Converted strings can either be used in conjunction with the print statement to display out to the user or saved into a new string for future processing or displaying to a graphical user interface.

Other supported symbols and functionality are listed in Table 6.5.

Table 6.5. Format Operator Auxiliary Directives
Symbol	Functionality
`*`	Argument specifies width or precision
-	Use left justification
+	Use a plus sign ( + ) for positive numbers
`<sp>`	Use space-padding for positive numbers
`#`	Add the octal leading zero ('`0`') or hexadecimal leading '`0x`' or '`0X`', depending on whether '`x`' or '`X`' were used.
`0`	Use zero-padding (instead of spaces) when formatting numbers
`%`	'`%%`' leaves you with a single literal '`%`'
`(var)`	Mapping variable (dictionary arguments)
`m.n`	`m` is the minimum total width and `n` is the number of digits to display after the decimal point (if applicable)

As with C's printf(), the asterisk symbol ( * ) may be used to dynamically indicate the width and precision via a value in argument tuple. Before we get to our examples, one more word of caution: long integers are more than likely too large for conversion to standard integers, so we recommend using exponential notation to get them to fit.

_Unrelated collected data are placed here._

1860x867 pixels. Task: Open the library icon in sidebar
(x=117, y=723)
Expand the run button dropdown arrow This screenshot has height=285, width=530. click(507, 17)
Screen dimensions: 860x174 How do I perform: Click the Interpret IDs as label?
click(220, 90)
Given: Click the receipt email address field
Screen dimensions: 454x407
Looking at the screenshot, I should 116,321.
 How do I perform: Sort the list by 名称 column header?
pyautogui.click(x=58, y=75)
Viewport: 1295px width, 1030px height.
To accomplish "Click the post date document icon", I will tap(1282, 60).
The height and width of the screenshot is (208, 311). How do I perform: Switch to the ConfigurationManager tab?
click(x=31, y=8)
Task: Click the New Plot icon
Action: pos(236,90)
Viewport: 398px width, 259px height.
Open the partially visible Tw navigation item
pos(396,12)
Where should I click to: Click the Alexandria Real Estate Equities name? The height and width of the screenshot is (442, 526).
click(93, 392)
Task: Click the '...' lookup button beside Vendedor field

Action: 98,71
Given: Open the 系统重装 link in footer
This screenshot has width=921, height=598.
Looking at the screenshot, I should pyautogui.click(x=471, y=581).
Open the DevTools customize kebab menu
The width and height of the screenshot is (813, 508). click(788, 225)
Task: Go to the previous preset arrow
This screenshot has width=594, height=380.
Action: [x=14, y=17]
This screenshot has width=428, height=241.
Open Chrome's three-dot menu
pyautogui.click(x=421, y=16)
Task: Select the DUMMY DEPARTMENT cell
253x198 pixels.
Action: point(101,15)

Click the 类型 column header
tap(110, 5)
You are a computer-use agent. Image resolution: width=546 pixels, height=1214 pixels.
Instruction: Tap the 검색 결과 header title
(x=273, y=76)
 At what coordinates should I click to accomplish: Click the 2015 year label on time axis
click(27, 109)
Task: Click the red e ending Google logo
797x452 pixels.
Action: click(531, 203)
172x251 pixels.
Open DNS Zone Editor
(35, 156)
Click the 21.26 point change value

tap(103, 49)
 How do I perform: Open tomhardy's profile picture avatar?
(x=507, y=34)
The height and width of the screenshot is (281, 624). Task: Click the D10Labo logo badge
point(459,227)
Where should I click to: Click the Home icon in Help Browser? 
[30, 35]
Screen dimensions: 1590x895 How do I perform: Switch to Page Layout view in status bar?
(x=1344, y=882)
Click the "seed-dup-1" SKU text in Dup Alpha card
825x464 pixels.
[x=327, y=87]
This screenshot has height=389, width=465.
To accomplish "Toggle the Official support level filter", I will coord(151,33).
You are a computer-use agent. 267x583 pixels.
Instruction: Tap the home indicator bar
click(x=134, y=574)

Here are some examples using the string format operator:

Hexadecimal Output

>>> "%x" % 108 '6c' >>> >>> "%X" % 108 '6C' >>> >>> "%#X" % 108 '0X6C' >>> >>> "%#x" % 108 '0x6c'

Floating Point and Exponential Notation Output

>>> >>> '%f' % 1234.567890 '1234.567890' >>> >>> '%.2f' % 1234.567890 '1234.57' >>> >>> '%E' % 1234.567890 '1.234568E+03' >>> >>> '%e' % 1234.567890 '1.234568e+03' >>> >>> '%g' % 1234.567890 '1234.57' >>> >>> '%G' % 1234.567890 '1234.57' >>> >>> "%e" % (1111111111111111111111L) '1.111111e+21'

Integer and String Output

>>> "%+d" % 4 '+4' >>> >>> "%+d" % -4 '-4' >>> >>> "we are at %d%%" % 100 'we are at 100%' >>> >>> 'Your host is: %s' % 'earth' 'Your host is: earth' >>> >>> 'Host: %s\tPort: %d' % ('mars', 80) 'Host: mars    Port: 80' >>> >>> num = 123 >>> 'dec: %d/oct: %#o/hex: %#X' % (num, num, num) 'dec: 123/oct: 0173/hex: 0X7B' >>> >>> "MM/DD/YY = %02d/%02d/%d" % (2, 15, 67) 'MM/DD/YY = 02/15/67' >>> >>> w, p = 'Web', 'page' >>> 'http://xxx.yyy.zzz/%s/%s.html' % (w, p) 'http://xxx.yyy.zzz/Web/page.html'

The previous examples all use tuple arguments for conversion. Below, we show how to use a dictionary argument for the format operator:

>>> 'There are %(howmany)d %(lang)s Quotation Symbols' % \ ...     {'lang': 'Python', 'howmany': 3} 'There are 3 Python Quotation Symbols'

Amazing Debugging Tool

The string format operator is not only a cool, easy-to-use, and familiar feature, but a great and useful debugging tool as well. Practically all Python objects have a string presentation (either evaluatable from repr() or '',or printable from str()). The print statement automatically invokes the str() function for an object. This gets even better. When you are defining your own objects, there are hooks for you to create string representations of your object such that repr() and str() (and '' and print) return an appropriate string as output. And if worse comes to worst and neither repr() or str() is able to display an object, the Pythonic default is at least to give you something of the format:

<... something that is useful ...>

6.4.2. String Templates: Simpler Substitution

The string format operator has been a mainstay of Python and will continue to be so. One of its drawbacks, however, is that it is not as intuitive to the new Python programmer not coming from a C/C++ background. Even for current developers using the dictionary form can accidentally leave off the type format symbol, i.e., %(lang) vs. the more correct %(lang)s. In addition to remembering to put in the correct formatting directive, the programmer must also know the type, i.e., is it a string, an integer, etc.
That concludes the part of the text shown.